James McLevy. Roach had known him for nigh on fifteen years and still the man was a mystery. There were rumours the inspector was a secret Papist, frequented opium dens, most certainly had a strange and twisted relationship with Jean Brash who ran the best bawdy-hoose in Edinburgh, and had kil
led men with his bare hands.
The lieutenant was prepared to discount the opium since he was the one who had sent McLevy in under cover; as regards bare hands the level of violence he had witnessed unleashed, even at a distance, would always make such a possibility as long as it was directed at the criminal classes Roach was prepared to grant a little leeway – but in his Presbyterian bones he sensed a strange otherness of religion in the man.
It might be a mere Jacobite leaning but with Pope Leo XIII daring to celebrate his priestly version some months after the oncoming Golden Jubilee of Queen Victoria, it was as well to be on guard.
The House of Windsor had been making conciliatory moves in the Vatican’s direction but these moves had not crossed over the border.
Nor would they ever.
As regards Jean Brash – that was a mystery beyond all powers of deduction.
One thing was for sure. The man might look like a midden, scorn authority like a street keelie, ignore the wise advice of his superior officer to the point of blind insolence, but James McLevy was a Thieftaker. The best in the city, the best Roach had ever witnessed.
A combination of the aforesaid violence, fierce forensic intelligence and weird insight cut through murder and crime like a knife through butter.
Not that Roach would ever admit it. Or deal praise. But nothing pleased him better than seeing his Chief Constable Sandy Robb at the Masonic monthly gathering, to murmur such as . . . The Pearson case is closed.

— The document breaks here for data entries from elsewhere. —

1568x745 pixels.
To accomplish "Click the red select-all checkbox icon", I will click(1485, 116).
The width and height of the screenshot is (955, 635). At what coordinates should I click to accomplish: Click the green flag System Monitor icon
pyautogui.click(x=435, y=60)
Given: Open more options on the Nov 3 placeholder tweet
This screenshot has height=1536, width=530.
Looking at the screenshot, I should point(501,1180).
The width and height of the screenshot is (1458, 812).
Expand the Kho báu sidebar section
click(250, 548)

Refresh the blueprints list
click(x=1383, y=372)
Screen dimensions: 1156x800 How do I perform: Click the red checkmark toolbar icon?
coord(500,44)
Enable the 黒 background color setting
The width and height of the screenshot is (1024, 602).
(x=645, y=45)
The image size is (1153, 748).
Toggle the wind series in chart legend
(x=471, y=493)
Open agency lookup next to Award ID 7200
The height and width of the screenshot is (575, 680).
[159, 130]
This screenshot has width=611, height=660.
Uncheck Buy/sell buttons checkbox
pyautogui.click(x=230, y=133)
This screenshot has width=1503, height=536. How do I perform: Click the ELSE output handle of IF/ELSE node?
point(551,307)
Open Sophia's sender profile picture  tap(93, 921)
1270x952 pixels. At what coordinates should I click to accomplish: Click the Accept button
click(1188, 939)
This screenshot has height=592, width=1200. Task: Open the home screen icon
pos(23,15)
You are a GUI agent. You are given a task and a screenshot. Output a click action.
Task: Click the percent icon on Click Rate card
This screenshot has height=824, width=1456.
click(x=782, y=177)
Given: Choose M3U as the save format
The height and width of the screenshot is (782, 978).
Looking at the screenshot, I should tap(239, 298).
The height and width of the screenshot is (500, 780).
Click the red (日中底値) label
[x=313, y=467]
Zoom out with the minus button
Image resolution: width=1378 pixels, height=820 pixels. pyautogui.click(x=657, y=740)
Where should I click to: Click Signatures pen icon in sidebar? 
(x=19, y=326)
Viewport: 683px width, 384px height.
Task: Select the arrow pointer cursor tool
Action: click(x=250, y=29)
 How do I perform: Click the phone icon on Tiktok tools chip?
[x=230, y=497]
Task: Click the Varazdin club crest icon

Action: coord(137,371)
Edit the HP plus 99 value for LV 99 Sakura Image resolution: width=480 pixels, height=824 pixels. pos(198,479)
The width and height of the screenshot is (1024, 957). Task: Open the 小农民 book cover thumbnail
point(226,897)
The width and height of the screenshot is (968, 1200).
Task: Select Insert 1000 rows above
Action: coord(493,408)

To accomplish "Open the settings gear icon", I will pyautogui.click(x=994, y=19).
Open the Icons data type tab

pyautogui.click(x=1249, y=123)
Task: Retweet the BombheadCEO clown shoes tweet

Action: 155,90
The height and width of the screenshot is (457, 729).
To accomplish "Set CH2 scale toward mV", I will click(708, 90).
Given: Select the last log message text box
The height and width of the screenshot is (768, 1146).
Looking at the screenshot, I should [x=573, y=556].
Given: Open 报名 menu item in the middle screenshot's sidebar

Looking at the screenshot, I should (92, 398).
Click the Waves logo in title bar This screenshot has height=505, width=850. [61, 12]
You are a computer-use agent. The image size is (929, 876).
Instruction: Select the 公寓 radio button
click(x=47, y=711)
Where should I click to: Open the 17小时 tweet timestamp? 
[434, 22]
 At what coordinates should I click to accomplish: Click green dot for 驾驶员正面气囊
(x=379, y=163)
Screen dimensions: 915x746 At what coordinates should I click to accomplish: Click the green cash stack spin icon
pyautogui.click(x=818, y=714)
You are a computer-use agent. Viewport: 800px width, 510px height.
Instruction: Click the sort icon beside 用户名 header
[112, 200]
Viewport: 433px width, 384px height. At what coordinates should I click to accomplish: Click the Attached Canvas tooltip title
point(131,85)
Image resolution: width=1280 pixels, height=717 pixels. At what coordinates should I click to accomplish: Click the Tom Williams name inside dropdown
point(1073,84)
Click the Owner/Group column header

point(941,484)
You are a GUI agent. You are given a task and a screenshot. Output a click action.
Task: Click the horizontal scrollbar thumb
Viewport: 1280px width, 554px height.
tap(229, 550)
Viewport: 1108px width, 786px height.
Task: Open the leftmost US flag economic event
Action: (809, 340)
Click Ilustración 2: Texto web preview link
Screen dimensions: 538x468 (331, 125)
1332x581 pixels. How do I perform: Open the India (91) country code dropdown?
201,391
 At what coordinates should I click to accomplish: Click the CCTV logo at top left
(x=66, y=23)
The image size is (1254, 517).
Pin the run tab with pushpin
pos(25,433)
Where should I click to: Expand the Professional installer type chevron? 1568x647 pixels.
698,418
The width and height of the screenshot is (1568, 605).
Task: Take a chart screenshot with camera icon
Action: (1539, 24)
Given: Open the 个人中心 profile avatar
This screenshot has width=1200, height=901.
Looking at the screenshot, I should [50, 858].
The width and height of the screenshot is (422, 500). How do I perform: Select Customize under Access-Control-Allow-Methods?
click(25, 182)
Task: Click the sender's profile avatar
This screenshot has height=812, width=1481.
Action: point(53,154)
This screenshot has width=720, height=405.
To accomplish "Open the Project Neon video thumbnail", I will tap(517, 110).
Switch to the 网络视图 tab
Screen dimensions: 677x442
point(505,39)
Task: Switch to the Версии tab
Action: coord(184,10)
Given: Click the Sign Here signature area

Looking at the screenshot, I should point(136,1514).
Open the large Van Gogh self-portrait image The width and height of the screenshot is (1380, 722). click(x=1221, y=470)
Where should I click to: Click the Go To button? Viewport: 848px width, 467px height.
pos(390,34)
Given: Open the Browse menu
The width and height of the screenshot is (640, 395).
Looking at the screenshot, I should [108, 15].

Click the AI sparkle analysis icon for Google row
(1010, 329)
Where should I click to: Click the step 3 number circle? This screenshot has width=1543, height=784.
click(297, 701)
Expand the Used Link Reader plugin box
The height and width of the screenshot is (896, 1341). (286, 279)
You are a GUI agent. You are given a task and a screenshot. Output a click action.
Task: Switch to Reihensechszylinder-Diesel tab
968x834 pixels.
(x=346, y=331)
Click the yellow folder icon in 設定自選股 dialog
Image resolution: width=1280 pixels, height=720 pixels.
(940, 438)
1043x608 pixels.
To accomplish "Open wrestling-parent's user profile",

The poison the judge used to kill his butterflies was utilised by his own wife. As my inspector observed . . . hoist with his own petard.
Of course this deadly ability was buttressed by the owner of the face on Roach’s other side.
Martin Mulholland towered a good eight inches over the inspector and four over his own lieutenant. He had an open candid countenance that bore no trace of the myriad murders and bloody adventures through which he had trailed his large boots. The bar-room brawls he had taken part in alongside his inspector with lethal hornbeam stick to hand was part of Leith legend. Still a humble constable, he had refused promotion many times because he preferred to be on the saunter with McLevy to any other activity.